(related to Lemma: Möbius and Floor Functions Combined)
Please note that in the "proof of the above lemma":https://www.bookofproofs.org/branches/moebius-and-floor-functions-combined/proof/ we also changed the outer summation index $n$ by the inner summation $d$ and got rid of one sum. This is a very common technique in number theory and it is worth an explanation. The reader is invited to verify, what exactly happens in the proof using this technique in the following example.

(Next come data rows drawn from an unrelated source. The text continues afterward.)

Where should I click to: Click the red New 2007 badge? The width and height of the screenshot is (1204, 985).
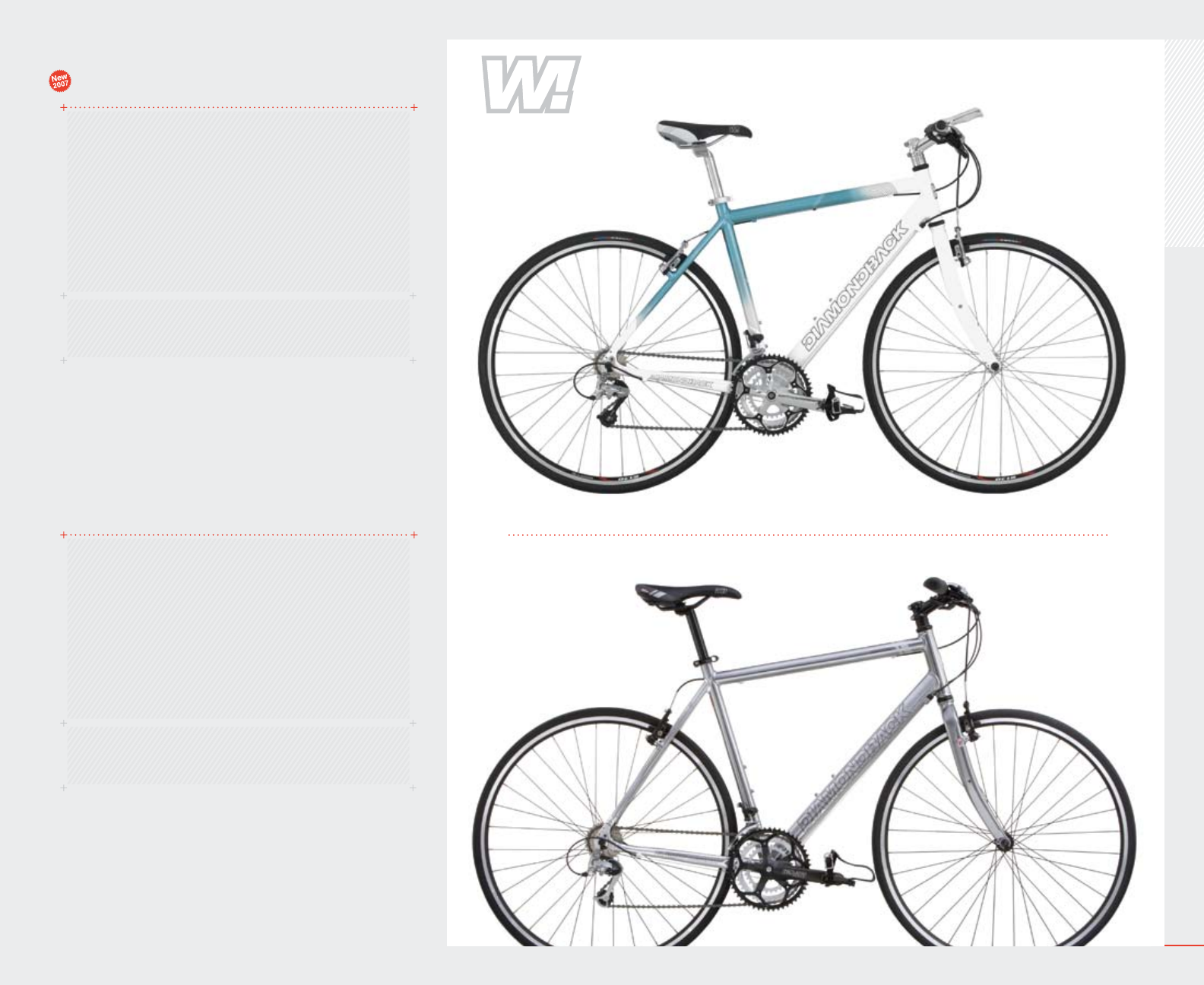[60, 81]
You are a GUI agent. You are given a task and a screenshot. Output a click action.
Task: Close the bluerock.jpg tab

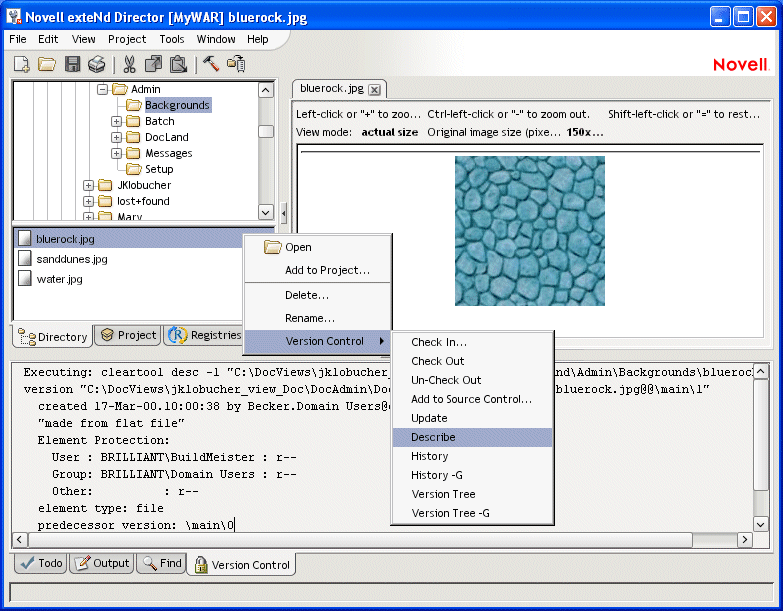(374, 89)
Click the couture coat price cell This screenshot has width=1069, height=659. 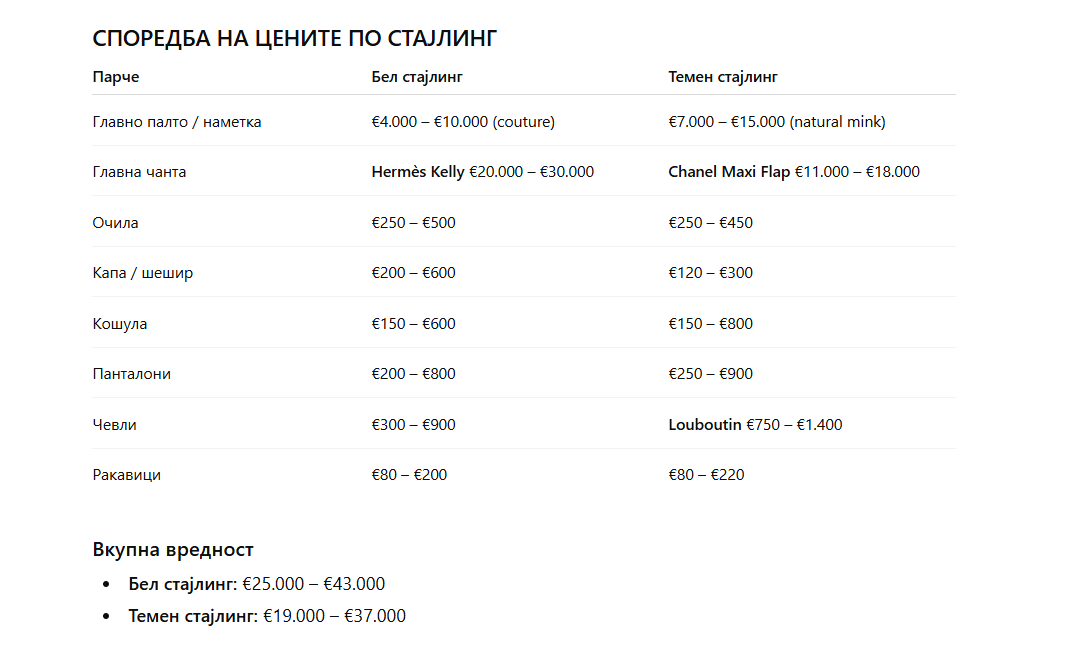pyautogui.click(x=463, y=122)
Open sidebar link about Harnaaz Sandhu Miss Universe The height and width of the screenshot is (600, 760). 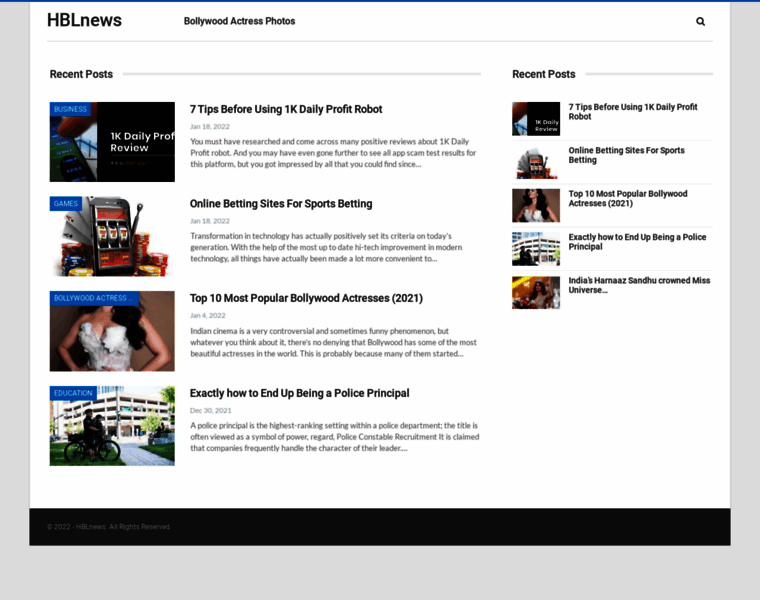click(639, 285)
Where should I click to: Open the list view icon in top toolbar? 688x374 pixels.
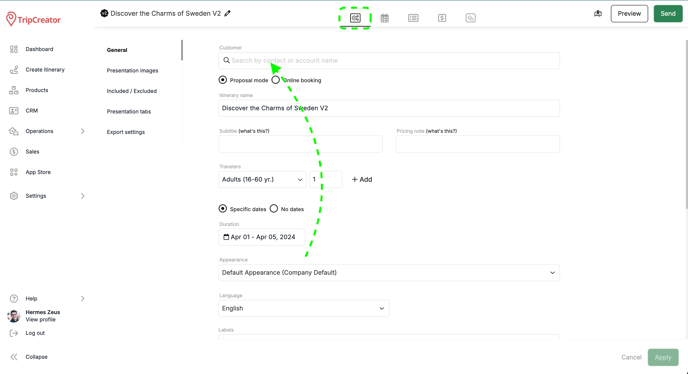coord(413,18)
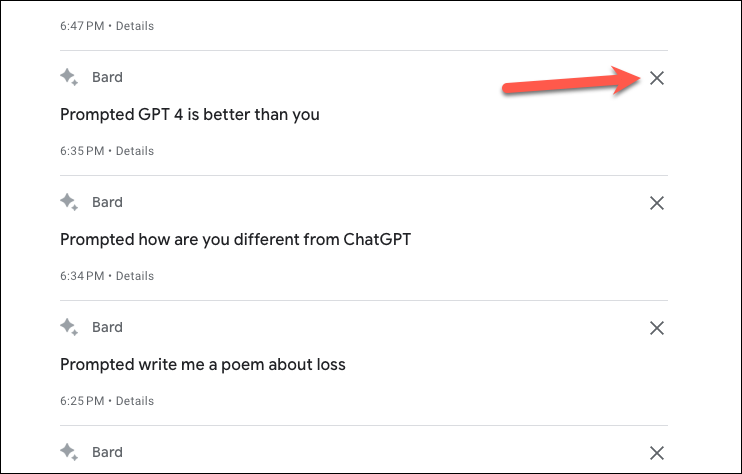The height and width of the screenshot is (474, 742).
Task: Delete the 'GPT 4 is better than you' activity
Action: pyautogui.click(x=657, y=78)
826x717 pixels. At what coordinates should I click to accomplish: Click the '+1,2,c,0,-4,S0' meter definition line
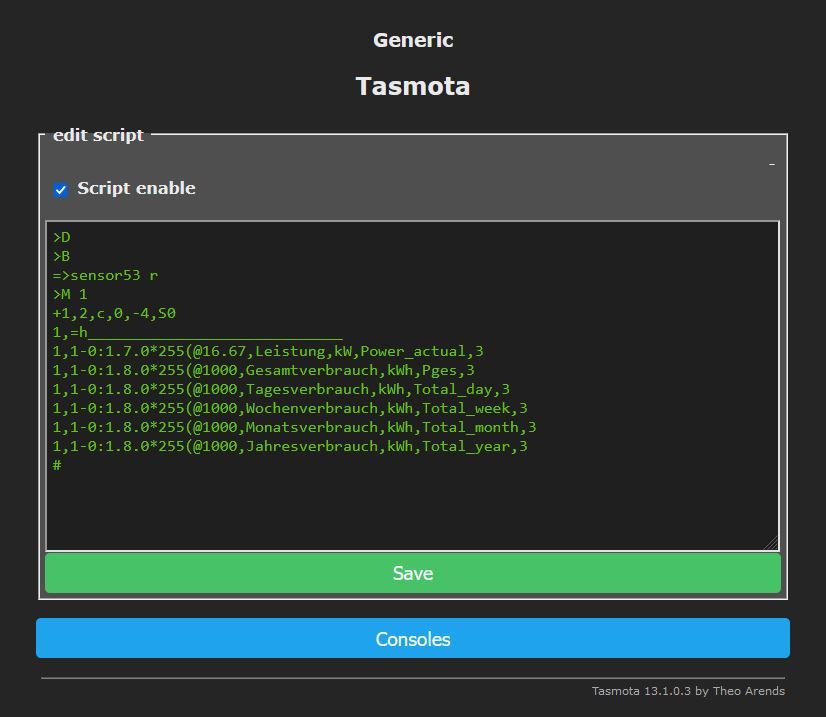(x=114, y=314)
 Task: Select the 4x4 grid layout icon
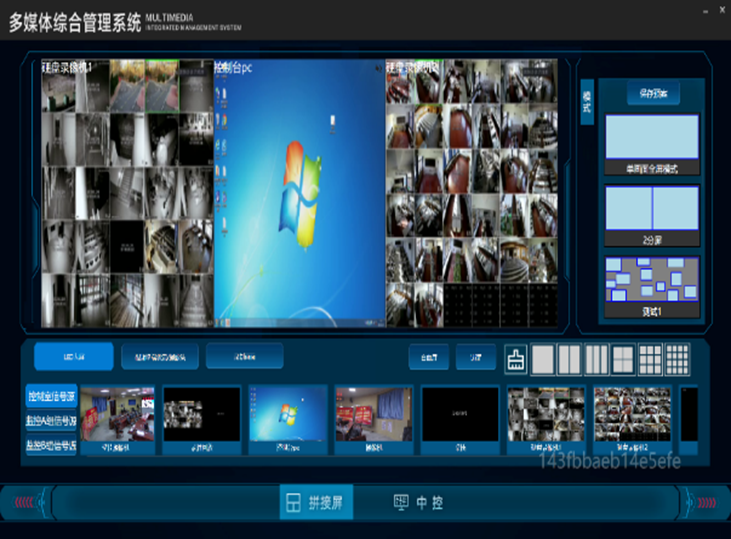[677, 358]
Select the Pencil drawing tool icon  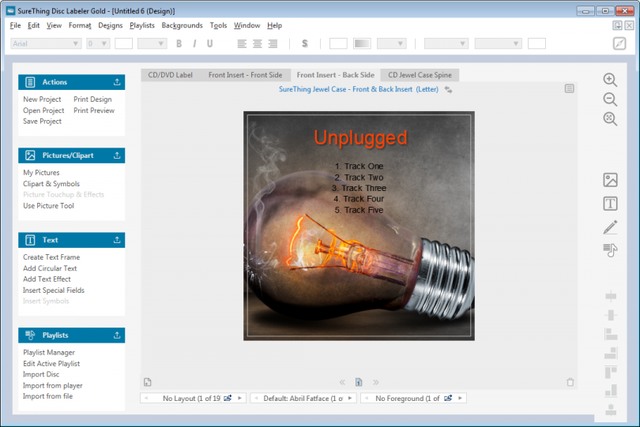610,228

Imagine, we write down all summands for each $n$ by rows and for each $d$ by columns, then the first sum will go line by line and the second column by column, but we will be still adding up the same summands. For instance, if $x=12,$ then the first sum, $1=\sum_{n=1}^{12}\sum_{d\mid n}\mu(d)$ goes row by row
$$\begin{array}{rccccccccccccc|r} d&=&1&2&3&4&5&6&7&8&9&10&11&12&n\\ \hline\\ 1&=&+1&&&&&&&&&&&&1\\ &&+1&-1&&&&&&&&&&&2\\ &&+1&&-1&&&&&&&&&&3\\ &&+1&-1&&+0&&&&&&&&&4\\ &&+1&&&&-1&&&&&&&&5\\ &&+1&-1&-1&&&+1&&&&&&&6\\ &&+1&&&&&&-1&&&&&&7\\ &&+1&-1&&+0&&&&+0&&&&&8\\ &&+1&&-1&&&&&&+0&&&&9\\ &&+1&-1&&&-1&&&&&+1&&&10\\ &&+1&&&&&&&&&&-1&&11\\ &&+1&-1&-1&+0&&+1&&&&&&+1&12\\ \end{array}$$
In the second sum, $1=\sum_{d=1}^{12}\left\lfloor \frac {12}d\right\rfloor\mu(d)$, we add the same table column by column and get exactly $\left\lfloor\frac{12}{1}\right\rfloor(+1)$ from the first column, $\left\lfloor\frac{12}{2}\right\rfloor(-1)$ from the second, $\left\lfloor\frac{12}{3}\right\rfloor(-1)$ from the third, $\left\lfloor\frac{12}{4}\right\rfloor(0)$ from the forth, etc. Of course, both summation schemes sum up to the value $1$ because of the special properties of the Möbius function.